/---
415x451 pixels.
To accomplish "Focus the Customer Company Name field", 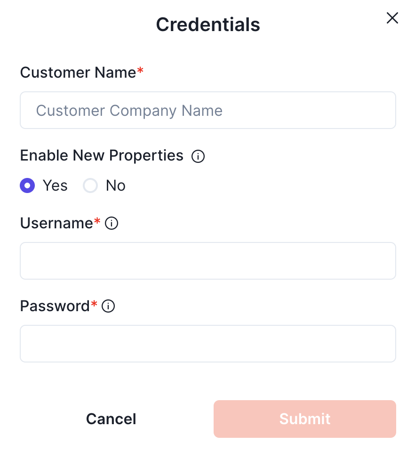I will click(x=208, y=111).
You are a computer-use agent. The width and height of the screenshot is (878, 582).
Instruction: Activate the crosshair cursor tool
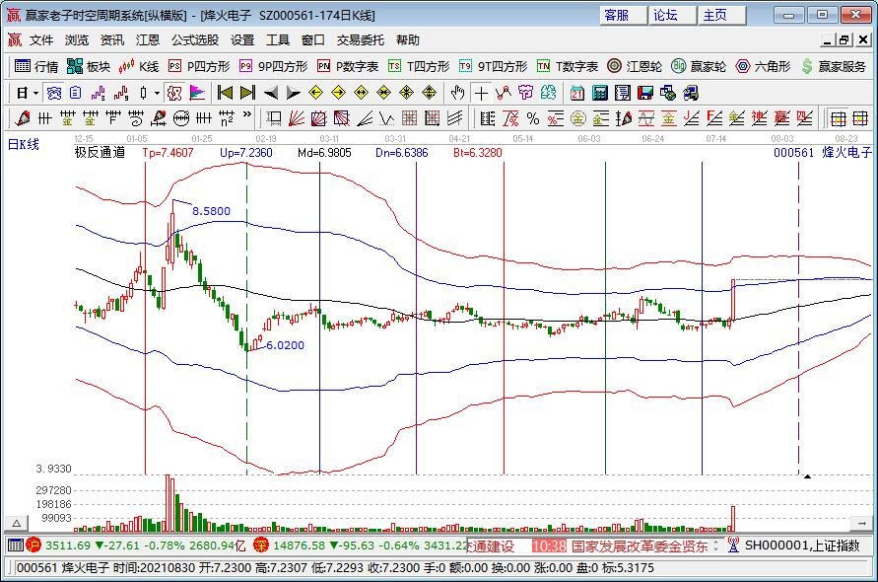tap(480, 93)
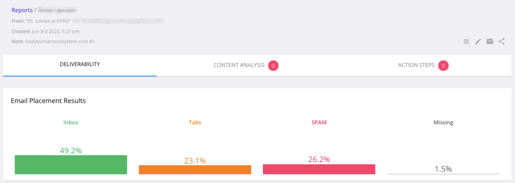Click the list view icon
Viewport: 515px width, 183px height.
466,41
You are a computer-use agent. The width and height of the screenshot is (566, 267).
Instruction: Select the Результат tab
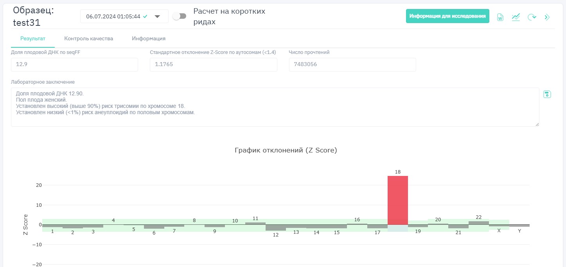click(33, 39)
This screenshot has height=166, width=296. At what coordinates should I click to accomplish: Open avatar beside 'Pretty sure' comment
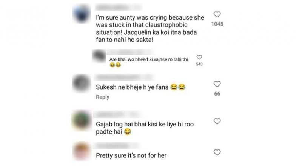coord(82,151)
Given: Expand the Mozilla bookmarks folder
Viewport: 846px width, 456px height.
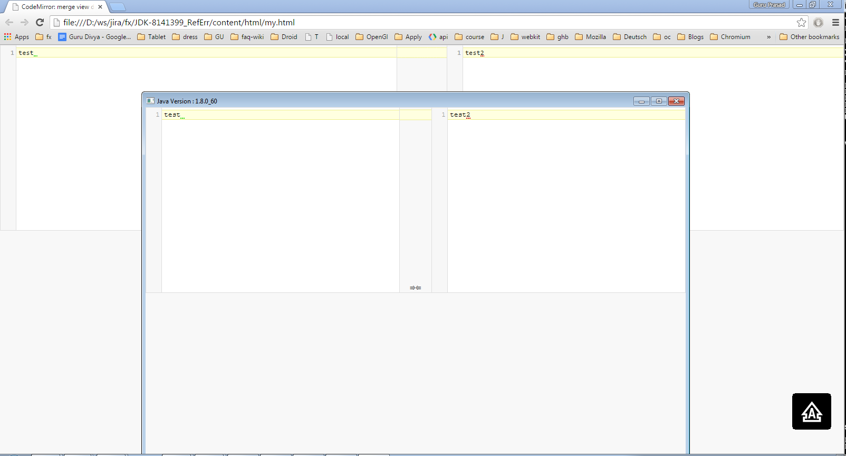Looking at the screenshot, I should [x=590, y=37].
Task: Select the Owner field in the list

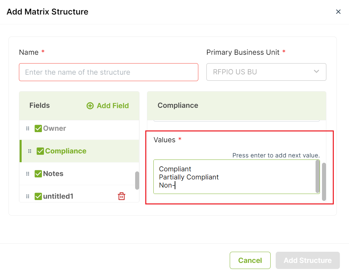Action: 79,128
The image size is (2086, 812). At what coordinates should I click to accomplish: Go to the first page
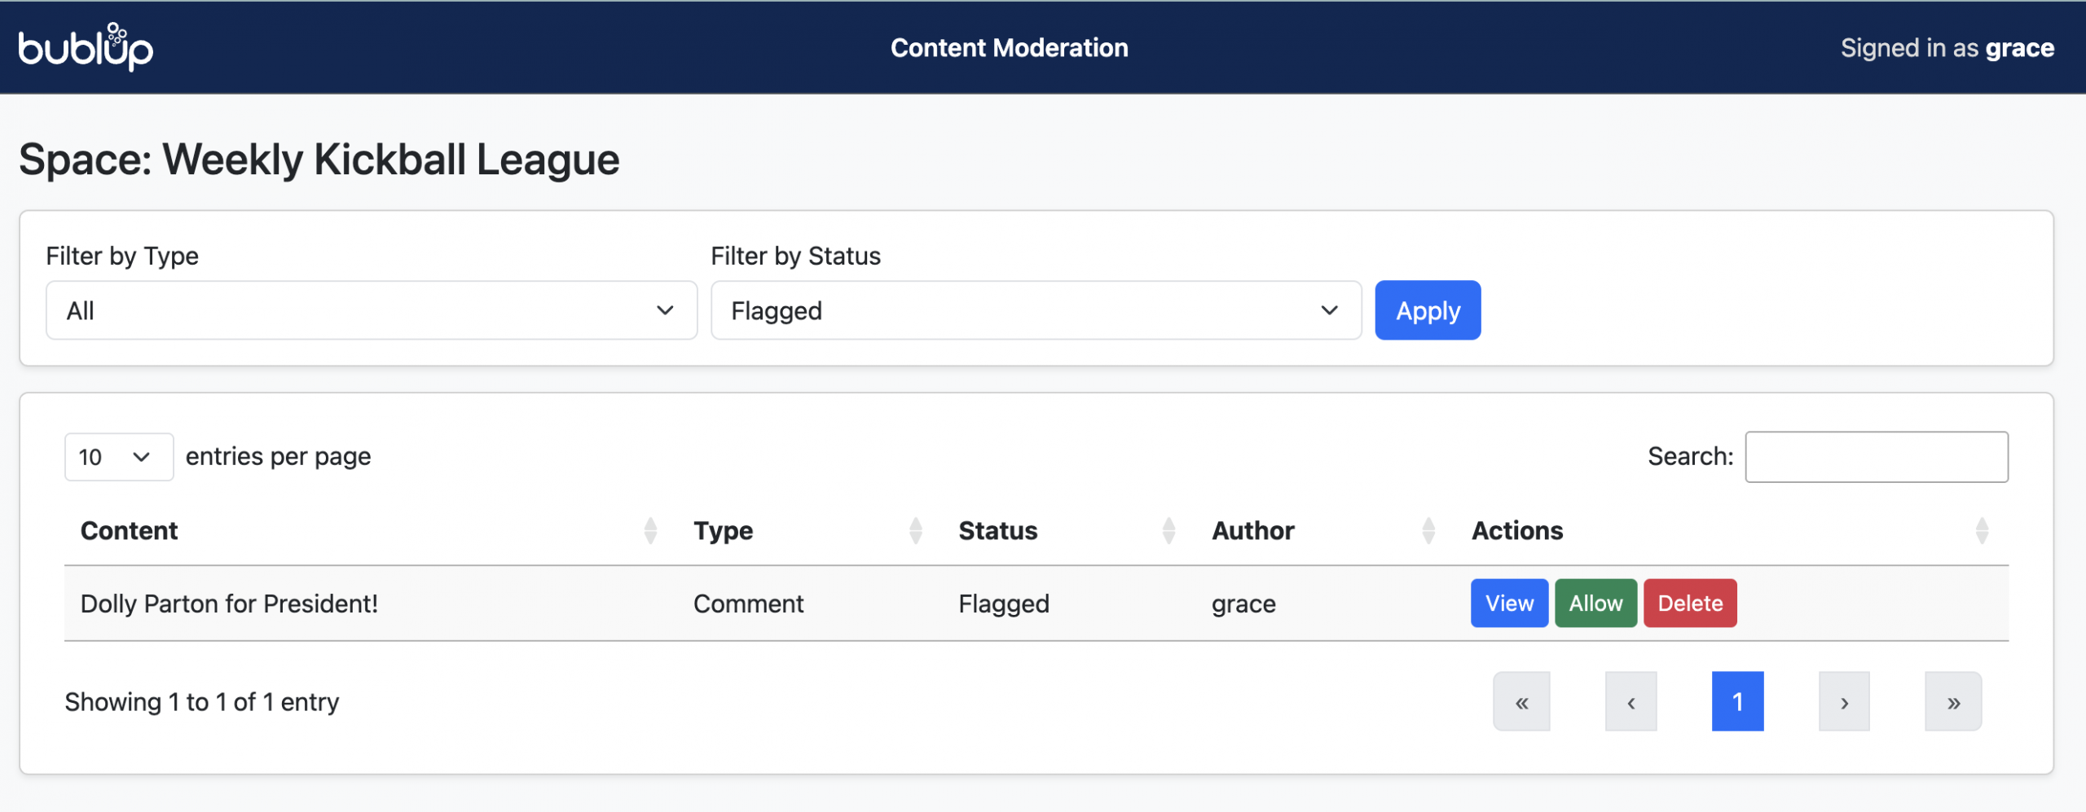pos(1521,702)
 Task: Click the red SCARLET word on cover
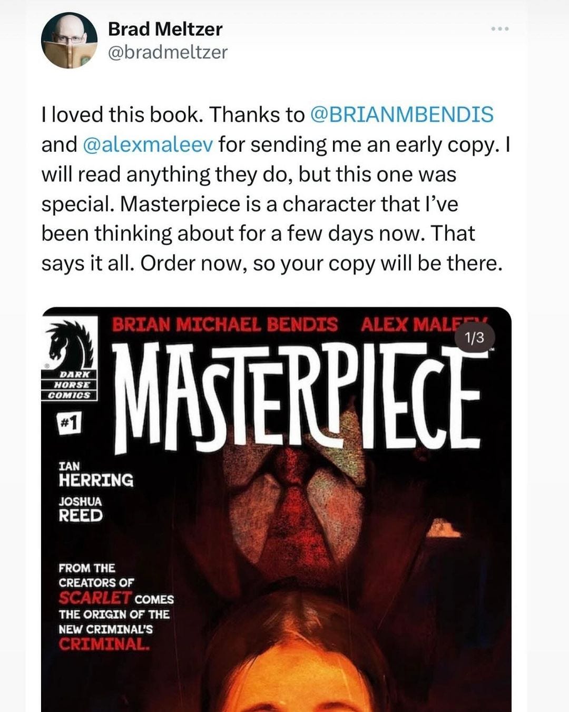(x=95, y=598)
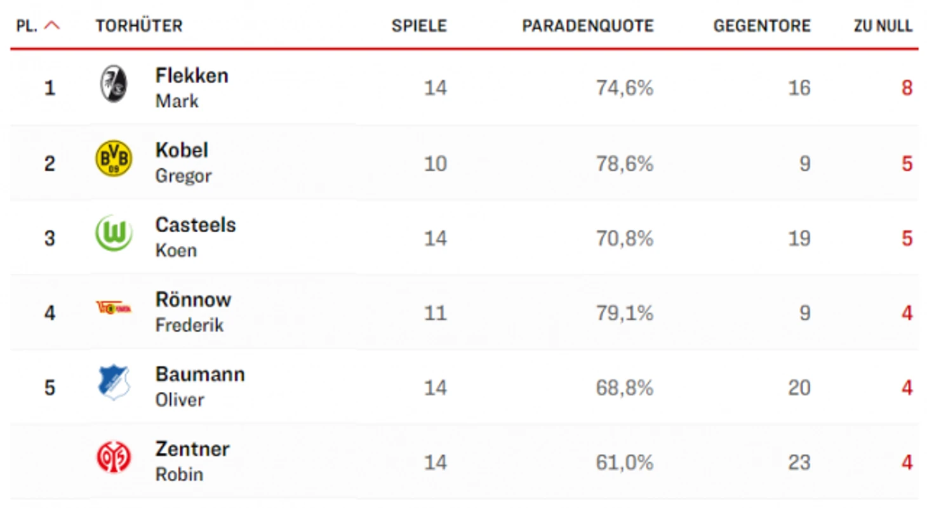Sort table by the PARADENQUOTE column
Viewport: 927px width, 508px height.
point(588,26)
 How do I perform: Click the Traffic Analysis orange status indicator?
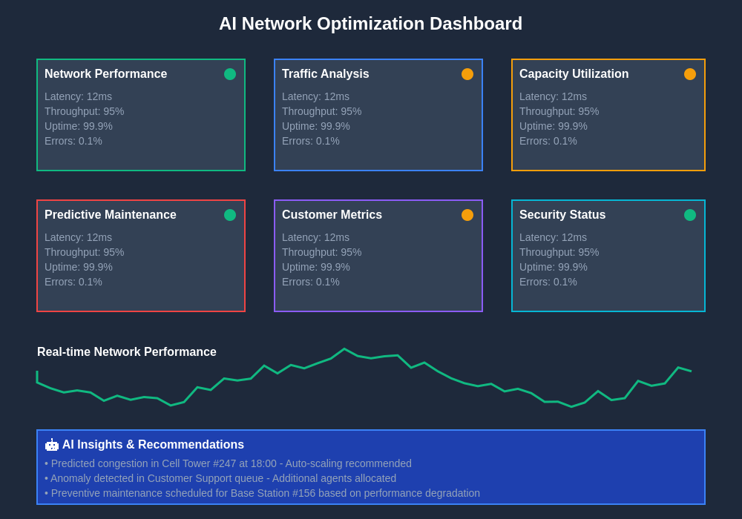click(467, 74)
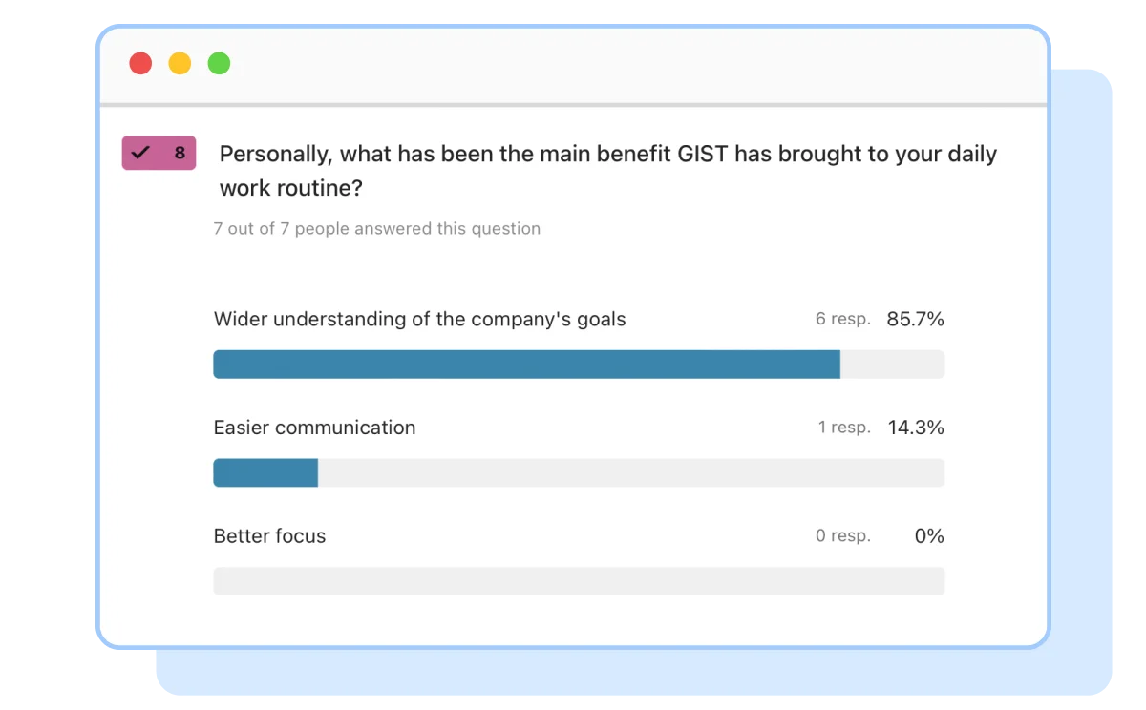Click the '6 resp.' count
This screenshot has height=710, width=1146.
tap(843, 320)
\---
Assignment –
Sift through the material above and copy each line that holds "computer".

Task response –
You are a computer-use agent. The width and height of the screenshot is (878, 582).
You are a computer-use agent. The width and height of the screenshot is (566, 267).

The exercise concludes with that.